Exercise details -
For each line in the data below, write an exact copy.

++++++

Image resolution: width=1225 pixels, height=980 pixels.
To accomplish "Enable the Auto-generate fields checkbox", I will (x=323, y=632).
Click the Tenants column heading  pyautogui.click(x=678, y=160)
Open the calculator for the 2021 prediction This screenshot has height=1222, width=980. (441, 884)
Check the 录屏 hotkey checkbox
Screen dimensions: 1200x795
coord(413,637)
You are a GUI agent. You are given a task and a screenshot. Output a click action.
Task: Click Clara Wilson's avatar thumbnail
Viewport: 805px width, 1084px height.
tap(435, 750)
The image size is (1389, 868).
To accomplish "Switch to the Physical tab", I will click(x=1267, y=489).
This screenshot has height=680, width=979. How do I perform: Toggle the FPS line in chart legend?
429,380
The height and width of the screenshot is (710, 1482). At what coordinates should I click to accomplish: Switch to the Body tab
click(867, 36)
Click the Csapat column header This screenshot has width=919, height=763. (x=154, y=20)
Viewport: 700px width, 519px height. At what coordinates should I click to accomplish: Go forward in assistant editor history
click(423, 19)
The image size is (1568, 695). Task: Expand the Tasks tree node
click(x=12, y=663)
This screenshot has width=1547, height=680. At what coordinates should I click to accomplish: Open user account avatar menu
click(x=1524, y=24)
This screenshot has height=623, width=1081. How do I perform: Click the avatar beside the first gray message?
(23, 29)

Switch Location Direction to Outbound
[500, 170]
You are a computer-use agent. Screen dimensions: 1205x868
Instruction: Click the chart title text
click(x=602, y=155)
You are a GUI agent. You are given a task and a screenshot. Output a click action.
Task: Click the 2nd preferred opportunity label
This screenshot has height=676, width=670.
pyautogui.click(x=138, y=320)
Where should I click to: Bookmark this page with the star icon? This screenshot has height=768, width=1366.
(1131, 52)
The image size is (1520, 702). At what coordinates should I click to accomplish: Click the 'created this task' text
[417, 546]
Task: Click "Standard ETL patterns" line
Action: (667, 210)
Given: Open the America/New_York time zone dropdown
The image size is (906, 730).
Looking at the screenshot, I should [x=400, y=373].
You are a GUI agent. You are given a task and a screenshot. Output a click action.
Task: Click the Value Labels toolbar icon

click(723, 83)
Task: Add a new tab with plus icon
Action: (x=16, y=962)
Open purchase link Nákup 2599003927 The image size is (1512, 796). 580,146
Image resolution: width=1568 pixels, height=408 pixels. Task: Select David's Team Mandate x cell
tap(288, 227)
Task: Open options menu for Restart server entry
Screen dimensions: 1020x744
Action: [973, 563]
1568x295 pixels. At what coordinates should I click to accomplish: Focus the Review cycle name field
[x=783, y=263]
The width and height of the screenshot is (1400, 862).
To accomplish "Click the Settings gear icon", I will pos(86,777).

++++++

Answer area -
Image resolution: width=1225 pixels, height=980 pixels.
To accomplish "Enable the Auto-generate fields checkbox", I will (x=323, y=632).
Click the Tenants column heading  pyautogui.click(x=678, y=160)
Open the calculator for the 2021 prediction This screenshot has height=1222, width=980. (441, 884)
Check the 录屏 hotkey checkbox
Screen dimensions: 1200x795
coord(413,637)
You are a GUI agent. You are given a task and a screenshot. Output a click action.
Task: Click Clara Wilson's avatar thumbnail
Viewport: 805px width, 1084px height.
tap(435, 750)
The image size is (1389, 868).
To accomplish "Switch to the Physical tab", I will click(x=1267, y=489).
This screenshot has height=680, width=979. How do I perform: Toggle the FPS line in chart legend?
429,380
The height and width of the screenshot is (710, 1482). At what coordinates should I click to accomplish: Switch to the Body tab
click(867, 36)
Click the Csapat column header This screenshot has width=919, height=763. (x=154, y=20)
Viewport: 700px width, 519px height. At what coordinates should I click to accomplish: Go forward in assistant editor history
click(423, 19)
The image size is (1568, 695). Task: Expand the Tasks tree node
click(x=12, y=663)
This screenshot has width=1547, height=680. At what coordinates should I click to accomplish: Open user account avatar menu
click(x=1524, y=24)
This screenshot has height=623, width=1081. How do I perform: Click the avatar beside the first gray message?
(23, 29)

Switch Location Direction to Outbound
[500, 170]
You are a computer-use agent. Screen dimensions: 1205x868
Instruction: Click the chart title text
click(x=602, y=155)
You are a GUI agent. You are given a task and a screenshot. Output a click action.
Task: Click the 2nd preferred opportunity label
This screenshot has height=676, width=670.
pyautogui.click(x=138, y=320)
Where should I click to: Bookmark this page with the star icon? This screenshot has height=768, width=1366.
(1131, 52)
The image size is (1520, 702). At what coordinates should I click to accomplish: Click the 'created this task' text
[417, 546]
Task: Click "Standard ETL patterns" line
Action: (667, 210)
Given: Open the America/New_York time zone dropdown
The image size is (906, 730).
Looking at the screenshot, I should [x=400, y=373].
You are a GUI agent. You are given a task and a screenshot. Output a click action.
Task: Click the Value Labels toolbar icon

click(723, 83)
Task: Add a new tab with plus icon
Action: (x=16, y=962)
Open purchase link Nákup 2599003927 The image size is (1512, 796). 580,146
Image resolution: width=1568 pixels, height=408 pixels. Task: Select David's Team Mandate x cell
tap(288, 227)
Task: Open options menu for Restart server entry
Screen dimensions: 1020x744
Action: [973, 563]
1568x295 pixels. At what coordinates should I click to accomplish: Focus the Review cycle name field
[x=783, y=263]
The width and height of the screenshot is (1400, 862).
To accomplish "Click the Settings gear icon", I will pos(86,777).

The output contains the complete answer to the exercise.